* **EXCERPTED TEXT**
Deep Learning Course — Lesson 9: Regularization Techniques

--

Overfitting and Underfitting in Neural Networks

Overfitting occurs when a neural network model learns the detail and noise in the training data to the extent that it negatively impacts the performance of the model on new data. This means that the noise or random fluctuations in the training data is picked up and learned as concepts by the model.

Underfitting, on the other hand, refers to a model that can neither model the training data nor generalize to new data. An underfit machine learning model is not a suitable model and will be obvious as it will have poor performance on the training data.

Regularization Techniques: L1, L2 Regularization, Dropout

Regularization methods introduce additional information (bias) to penalize extreme parameter weights.

  • L1 Regularization: Also known as Lasso Regression, adds “absolute value of magnitude” of the coefficient as a penalty term to the loss function.
  • L2 Regularization: Also known as Ridge Regression, adds “squared magnitude” of the coefficient as a penalty term to the loss function.

* **DATASET EXTRACT**

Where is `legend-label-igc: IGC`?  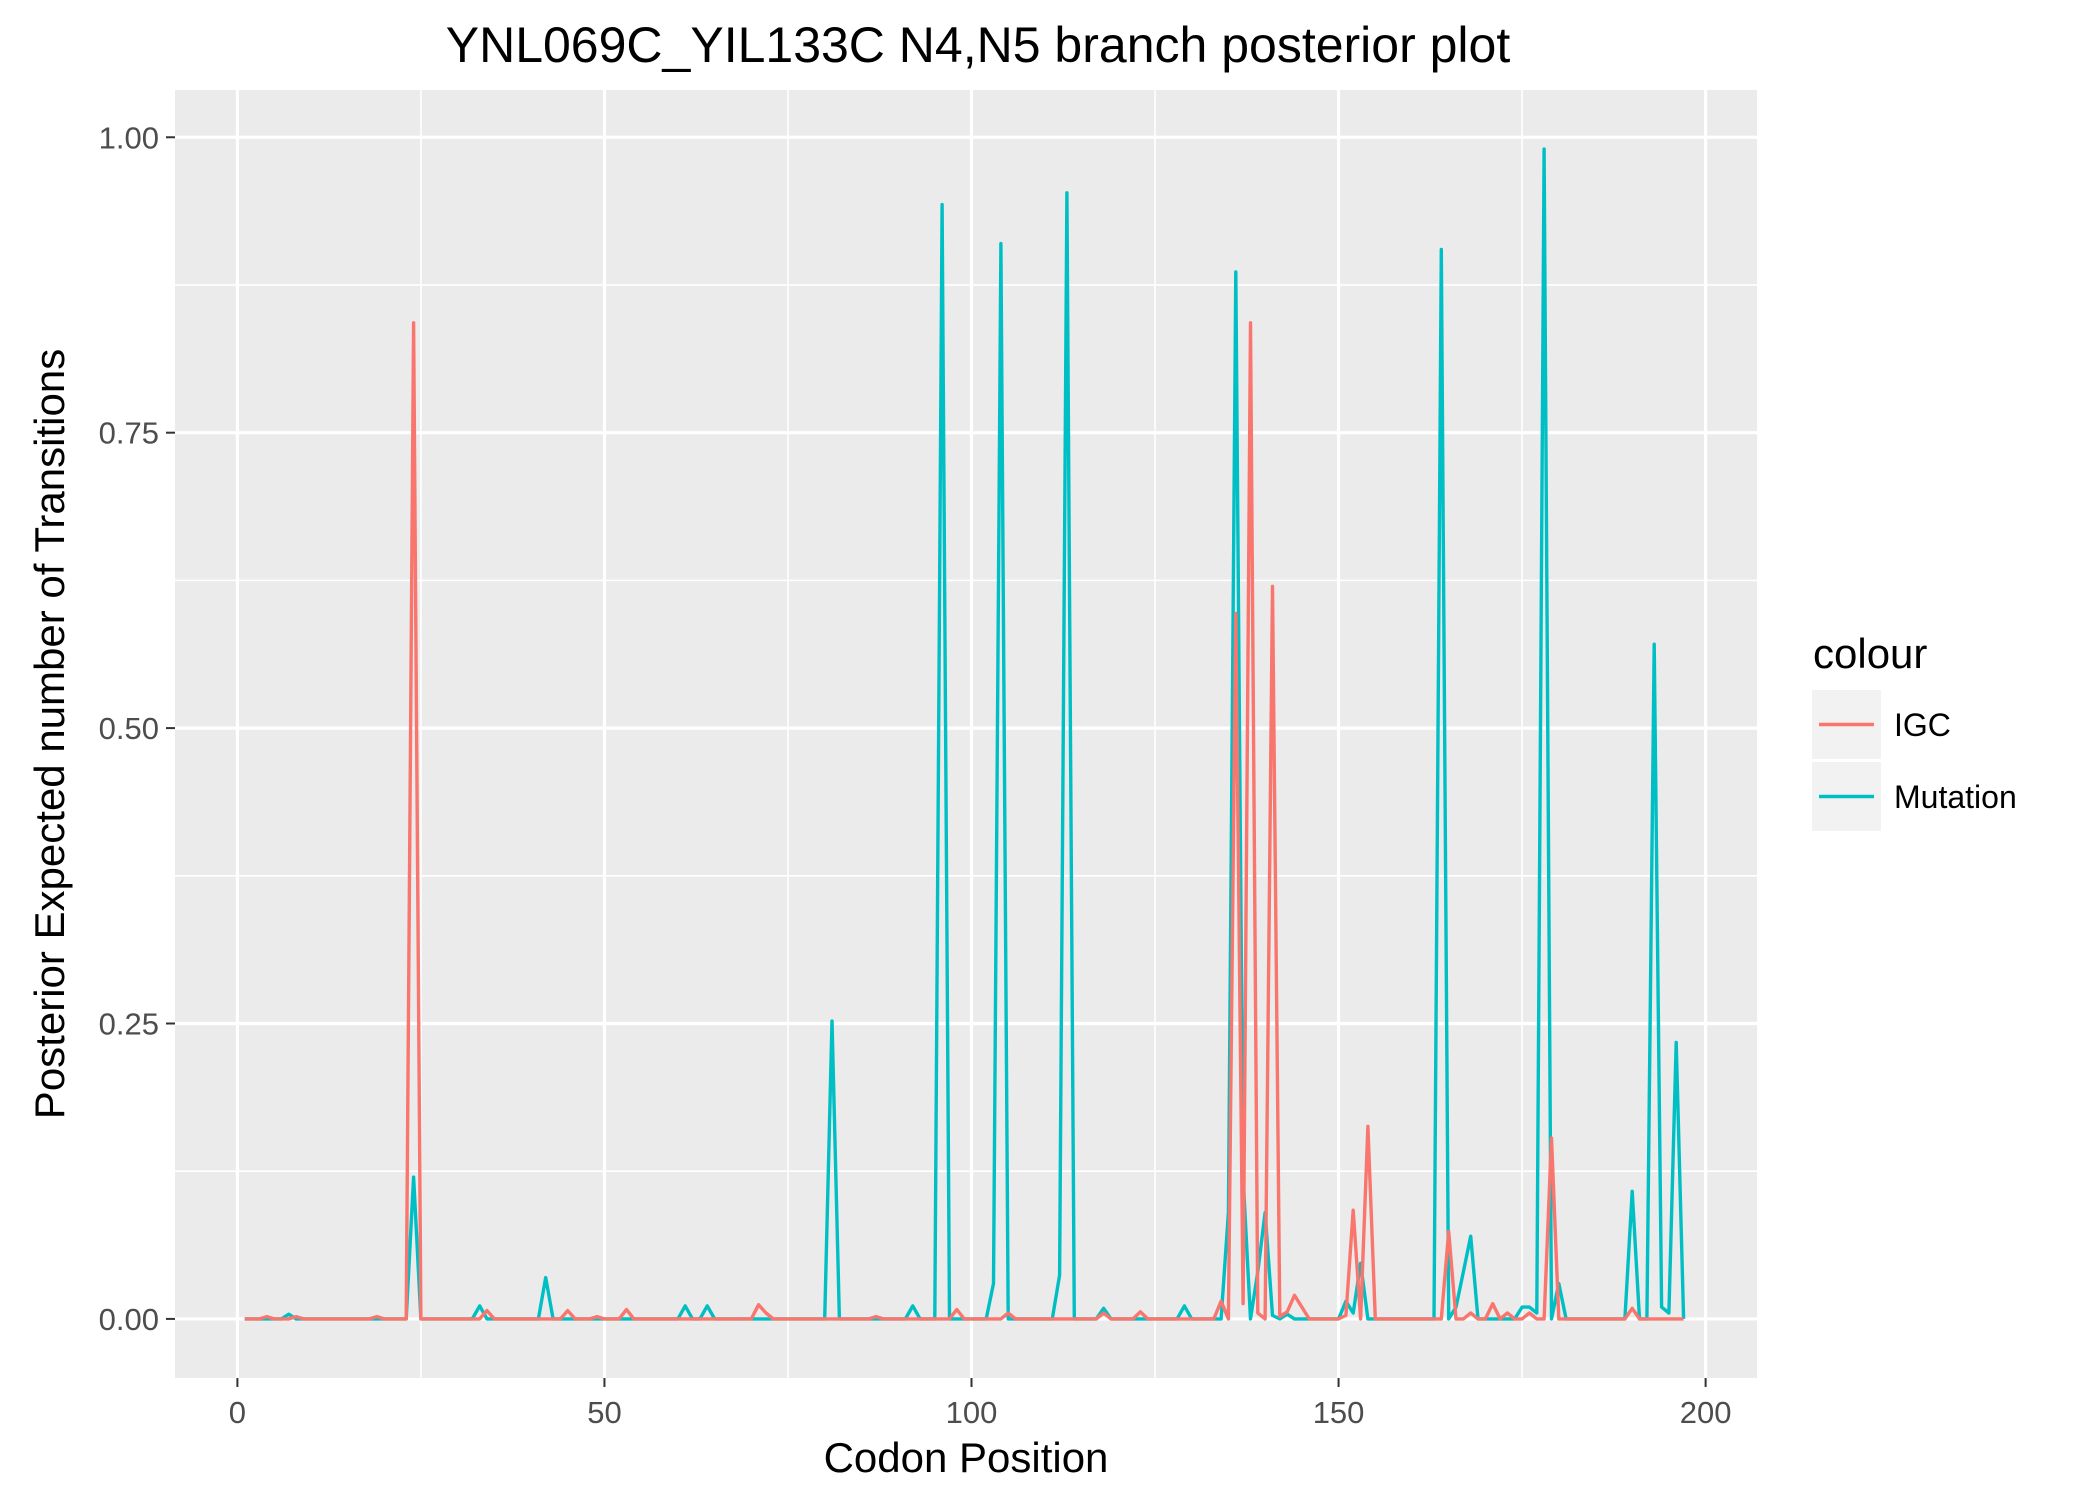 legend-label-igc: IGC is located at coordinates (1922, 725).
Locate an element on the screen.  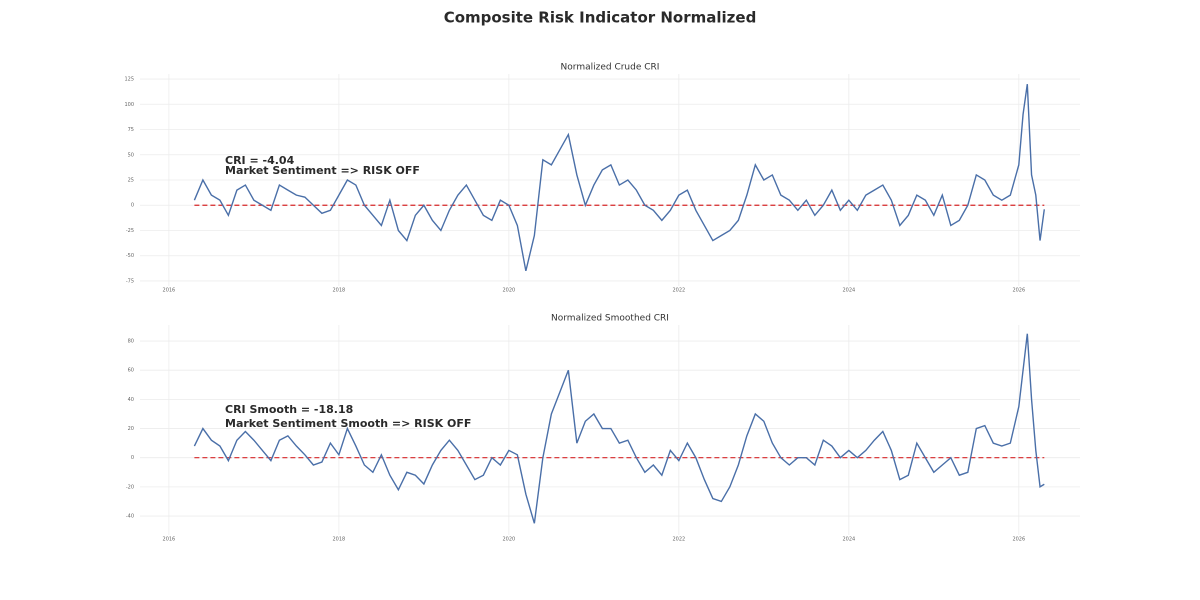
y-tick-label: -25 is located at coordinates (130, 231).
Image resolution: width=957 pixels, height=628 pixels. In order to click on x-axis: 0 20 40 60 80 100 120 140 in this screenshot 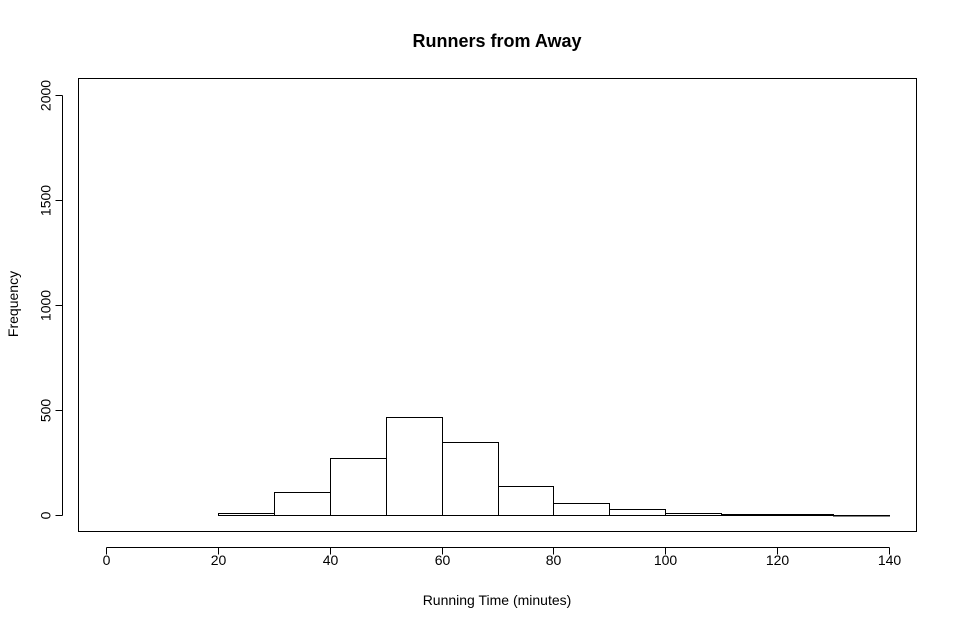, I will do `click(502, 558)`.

* **WORK INSTRUCTION 1**
Copy the regularization lesson word for word from "Regularization Techniques: L1, L2" to "extreme parameter weights.".
* **WORK INSTRUCTION 2**
According to the regularization lesson, why is an underfit model easy to recognize? Answer in one to three sentences.
* **WORK INSTRUCTION 3**
Pick up the regularization lesson after its final line, the one on L2 regularization, and keep writing.

* **ANSWER SECTION 1**
Regularization Techniques: L1, L2 Regularization, Dropout

Regularization methods introduce additional information (bias) to penalize extreme parameter weights.

* **ANSWER SECTION 2**
An underfit model is easy to recognize because it performs poorly even on the training data. It can neither model the training data nor generalize to new data.

* **ANSWER SECTION 3**
  • Dropout: This is a regularization method where during training, random subsets of the neurons’ outputs are set to zero within each update cycle. It is a very efficient way of performing model averaging with neural networks.

Additional Strategies: Data Augmentation, Early Stopping

  • Data Augmentation: Involves creating new training examples by applying various transformations on our existing dataset. Common transformations include rotations, translation, zooming, changing color schemes, etc.
  • Early Stopping: In this form of regularization, we make use of a validation set to evaluate the performance of our model during the training phase and stop training when the performance on the validation set starts getting worse. This helps in preventing the model from overfitting the training data.

These strategies and techniques help in improving the performance of the neural network models by preventing them from overfitting the training data and making them generalize better to unseen data.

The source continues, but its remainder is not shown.